Nuova costituzione dell’era renziana: ultimo atto a Montecitorio.
Anzi, il penultimo, perché ci sarà ancora un voto della Camera, congiunto con quello del Senato, sul testo che, però, a quel punto (parliamo di aprile) non potrà più ricevere ulteriori modifiche. Diciamo, allora, che questo è l’ultimo passaggio parlamentare del ddl Boschi nella modalità doppia lettura conforme. E il primo tempo è vinto (il secondo si “disputerà” a Palazzo Madama il 20 gennaio prossimo).

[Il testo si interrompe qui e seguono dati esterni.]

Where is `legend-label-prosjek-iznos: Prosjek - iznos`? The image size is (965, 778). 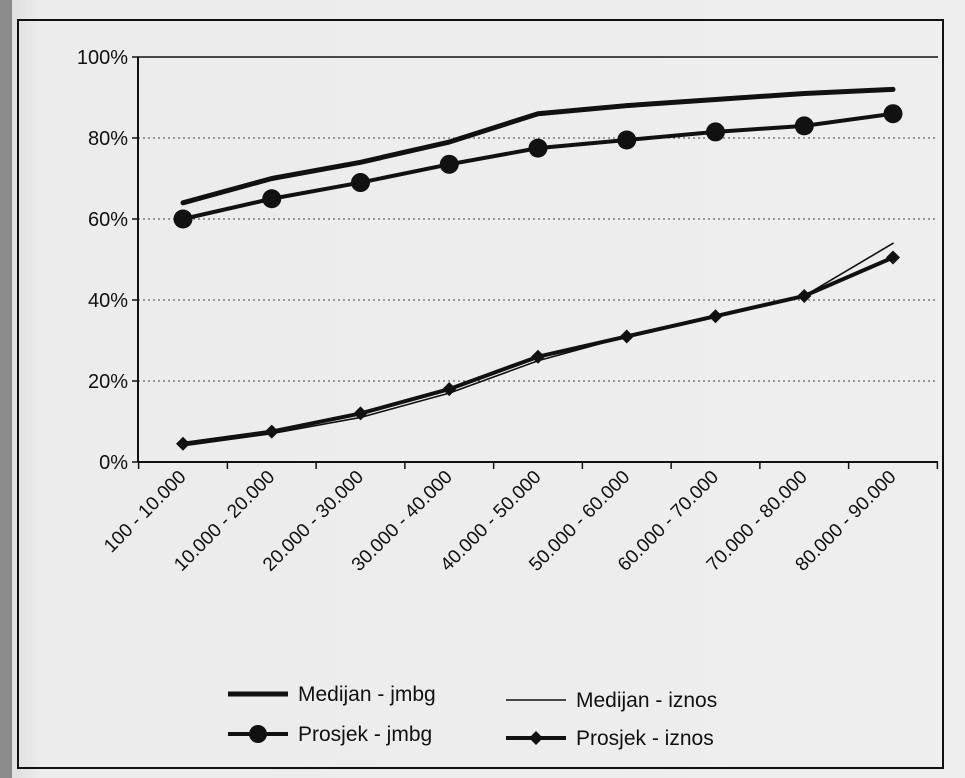 legend-label-prosjek-iznos: Prosjek - iznos is located at coordinates (645, 738).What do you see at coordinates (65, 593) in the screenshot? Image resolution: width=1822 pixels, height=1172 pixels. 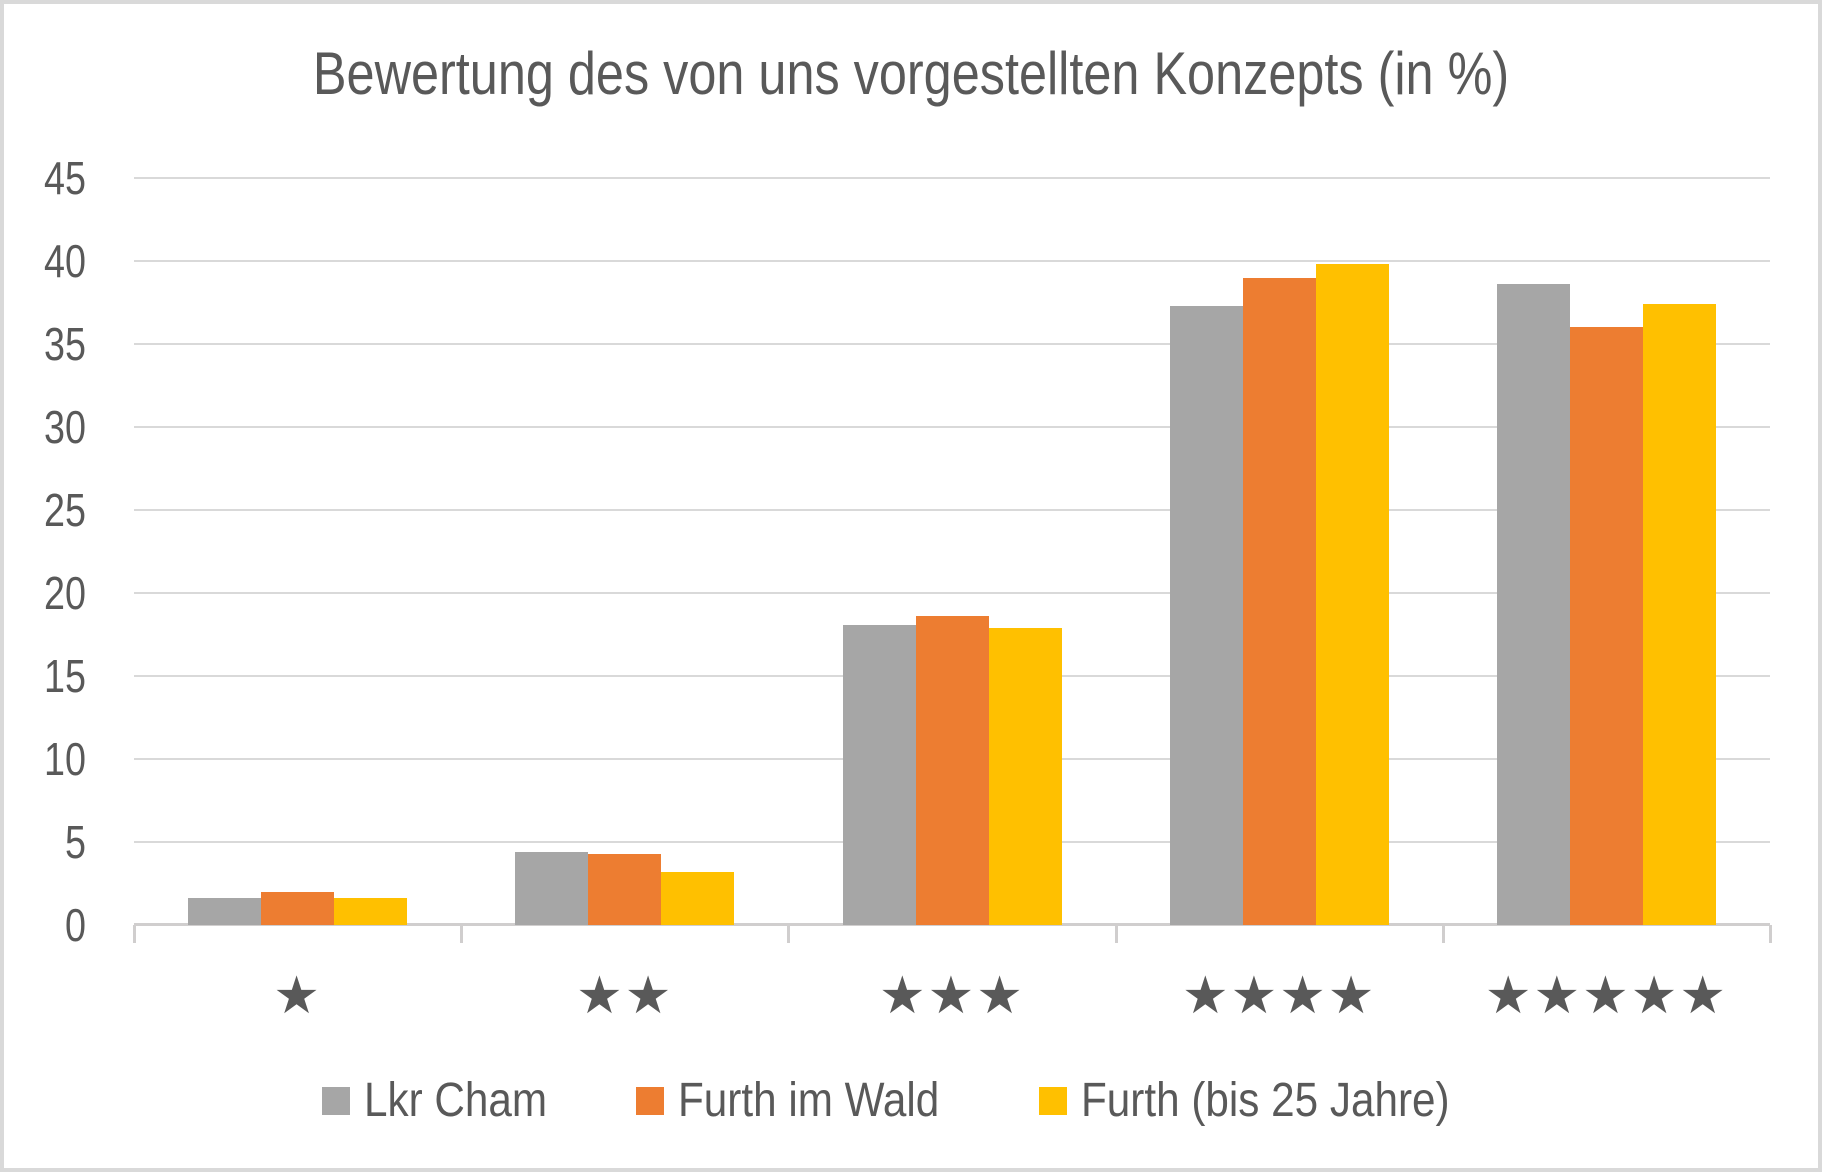 I see `y-axis-label-20: 20` at bounding box center [65, 593].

Nel tardo pomeriggio di ieri, lunedì 11 gennaio, l’aula dei deputati si è infatti espressa a favore dell’ambiziosa riforma dell’ordinamento della Repubblica, con questi numeri: 367 voti positivi (si tratta com’è ovvio di quelli della maggioranza di centrosinistra e dei verdiniani di Ala), 194 contrari e 5 astenuti. La sessione è stata condita dall’immancabile protesta spettacolare dei pentastellati: tricolori alzati quasi a voler simboleggiare il loro ruolo di nuovi partigiani in difesa della Patria.
La riforma, com’è ormai noto, prevede la “rottamazione” del bicameralismo perfetto, cioè del canone su cui si è poggiata per quasi settant’anni la nostra Repubblica: essa avrà come conseguenza un baricentro delle responsabilità legislative interamente spostato su Montecitorio, e inoltre la trasformazione del Senato in un forum permanente tra Stato ed Enti locali. Alle accuse di presidenzialismo lanciate dall’opposizione il governo e la maggioranza replicano prospettando una proficua velocizzazione dei tempi di legislazione.
I prossimi step: lettura del Senato il 20 gennaio, voto finale del Parlamento ad aprile e, infine, il referendum confermativo, appuntamento-clou dell’autunno. Che sarà caldo, ma nello stesso tempo farà tremare i polsi.